Perhaps it is unwise to use the pejorative "tree huggers" for people who may be interested in living in and contributing to the success of Benzie County because of its understated beauty.
1 vote
Beverly, Home Buyer, Interlochen, MI
Mon Oct 1, 2012
Real Estate agents don't predict the future. Until the coming of the turbines is a certainty and until your pricing figures are confirmed, I think you are being an alarmist. If a potential buyer asks about it, I would share all the knowledge that I have, but to just assume the decline in values just because some wind turbines, that I did not want, are going in anyway, makes this question sound like either sour grapes or panic.
0 votes
Jannie, Home Buyer, Ila, GA
Tue Jan 18, 2011
The study often quoted by the wind companies includes homes 10 miles away, only .8% of the total homes are, I believe within 2000 feet.
Real Estate Agents should tell people that wind turbines are being planned to be in the area as depending on how close these industrial wind turbines are placed to the homes there will be noise, shadow flicker and loss of enjoyment of their own property. And over all loss of property value. There should be full disclosure of industrial wind turbines.
Real Estate agents must disclosure other property problems, radon, lead, etc. this too should be disclosed.
0 votes
Miacat, Home Buyer, Benzie County, MI
Tue Jan 11, 2011
Regarding the Lawrence-Berkeley study; the analysis was based upon modeling rather than on-the-ground, reality based assessments by appraisers. Hedonic models also have a bias that demand is elastic and fungible. Think about the case where hedonic analysis will say that once you cannot afford hamburger you will instead buy and eat tofu.
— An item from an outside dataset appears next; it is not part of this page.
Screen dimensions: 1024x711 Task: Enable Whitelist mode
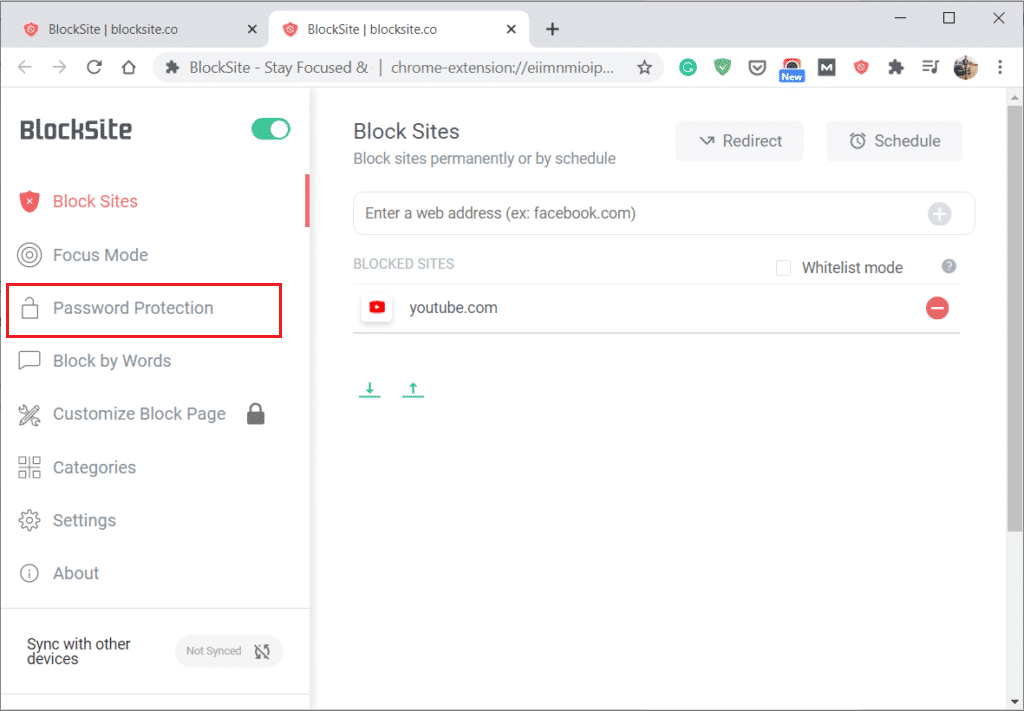click(783, 268)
These are industry-based models, and like those from the National Renewable Energy Laboratory, they are biased due to their management by for-profit enterprises like Battelle.

Real appraisals, like those in Illinois, show property value reductions as much as 2 miles from industrial generators.

Also, consider the current state of knowledge about noise. The NY times article indicates a near certainty of impact .
0 votes
Patrick Dunl…, , Traverse City, MI
Mon Jan 10, 2011
I cannot see that drastic of a property value decrease! look at the homes around the wind generator in TC. Property values have fallen but not due to having a "Green Energy" tower. I don't think "Mackinaw", "Cadillac/McBain" have seen ANY drop in value doe to this. and it is only "proposed".
seems like the same people that complain about not having "Green" energy also complain when they try to implement it. go to and read some "FACTS"
0 votes
Derek Bauer, Agent, South Lyon, MI
Sun Jan 9, 2011
I have heard arguments on both sides, as I know someone involved in the wind farms that are going-up in the thumb of Michigan (Huron County). You will be able to find arguments to both points.